Like Vince, my students long for a better life, but they worry about whether they are capable of doing what it takes to achieve it. They enroll in community college because they know that they want something more for themselves, even if they don’t yet know what that “more” is. My favorite passage from Citizen Vince recalls a scene from Vince’s past, when, as a young man just out of prison in New York City, he would observe the college students in Washington Square and wonder what they had that he didn’t:
“Something was missing. Was it simply the sense of opportunity that came from having money and education? Was it a question of patterns of thought; were they conditioned to make better choices? Or was it some personality trait—a drive, an assuredness, some measure of place in the world—some quality that Vince could define only by his lack of it.”
This point in the novel is magical to me, because it is here where so many of my students locate themselves in the text. Walter’s portrayal of Vince’s insecurity, his sense of separateness and otherness from those college kids, resonates deeply in my classroom.
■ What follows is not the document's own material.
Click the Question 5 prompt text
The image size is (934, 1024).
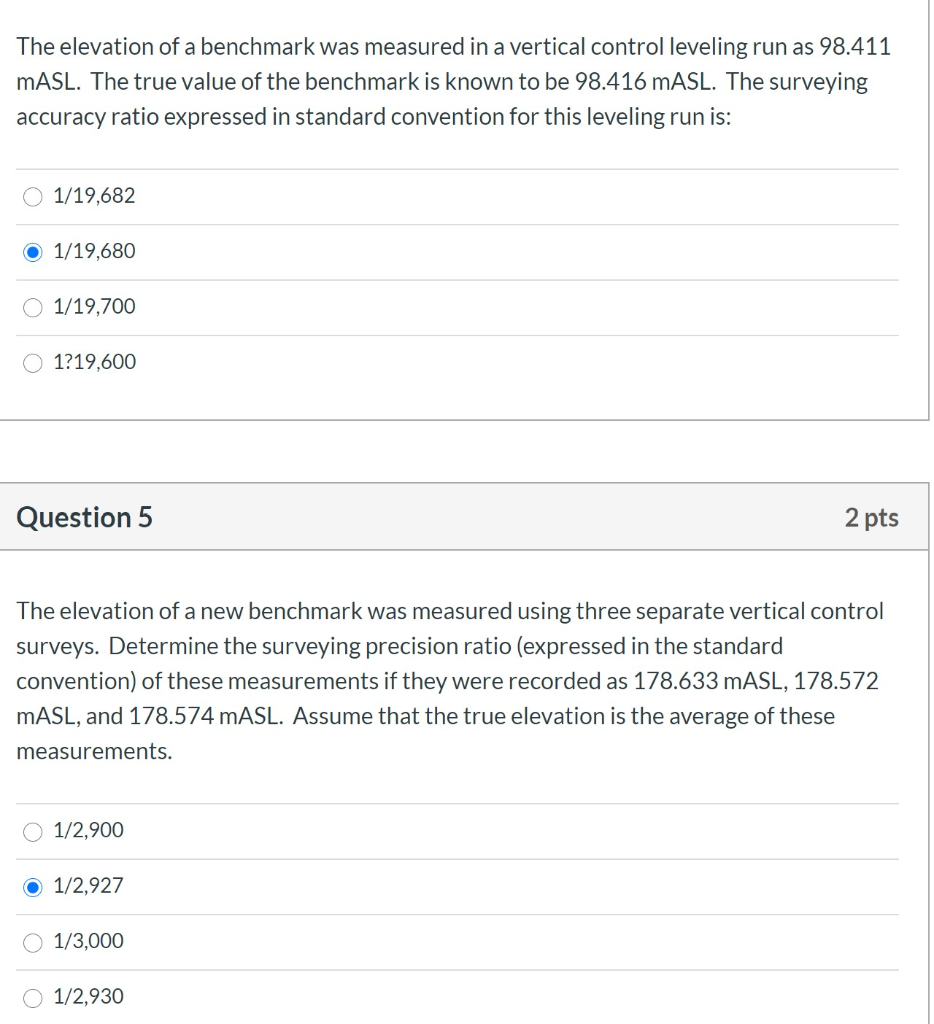(450, 680)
My students identify far more with Vince in this scene than with the students he watches, and this passage often leads to a class discussion in which we begin to break open their assumptions about academic success and unpack the worries they have about their place at the college table.
During a discussion of Walter’s use of setting in the novel, one of my students proclaims “Location, location, location—that’s what this book is all about!” She explains that it’s not just important to notice how Jess Walter describes the places in the novel, like saying that Sam’s Pit, the dive bar in Spokane where Vince hangs out “works like a drain for the city,” but to notice how Vince thinks about those places. Other students agree, pointing out that when Vince’s thoughts about where he is begin to change, he begins to change. It is at moments like this when I tell them that they are exhibiting the kind of scholarly habits that I expect of college students: they are asking questions about the text, examining it to see how it works, and making claims about its importance.
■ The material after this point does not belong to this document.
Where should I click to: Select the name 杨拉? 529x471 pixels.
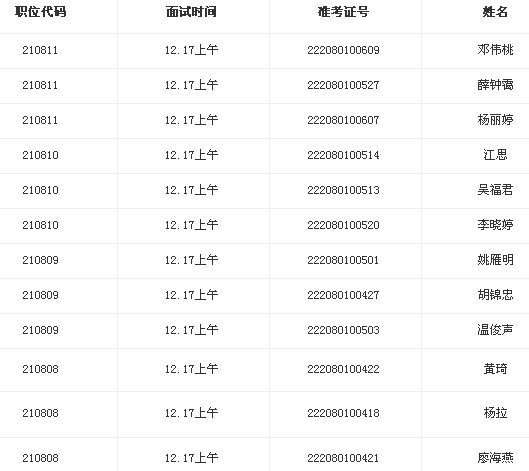495,413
It’s no wonder that Vince’s attention to his surroundings and shifting sense of belonging come up in our classroom discussions. Most of my students find themselves in my English 101 class because of its location. They have enrolled at our community college because they need a local, affordable place to go to school. Recent high school graduates are there because they were told by their high school counselors that they need to go to college in order to have a good career. Many of my older students find themselves in my classroom after years of working a string of minimum wage jobs. Tired of barely making it, they’ve returned to college in search of financial security. Still others are veterans for whom my composition class is one small part of a larger adjustment to civilian life. My students’ reluctance to read is often intertwined with their uncertainty about the shifting landscapes of their own lives. Citizen Vince surprises them by speaking to their struggles and making them readers. “Are you sure this is literature?” one of my students asks me after class. “I didn’t know they made books like this for guys like me.”
Erin Davis lives and writes in Spokane, Washington and teaches English at North Idaho College. She holds an M.A. in English-Literacy Studies from CSU Long Beach, and has focused her teaching career for the last eighteen years on the needs of first-year writers and first-generation college students.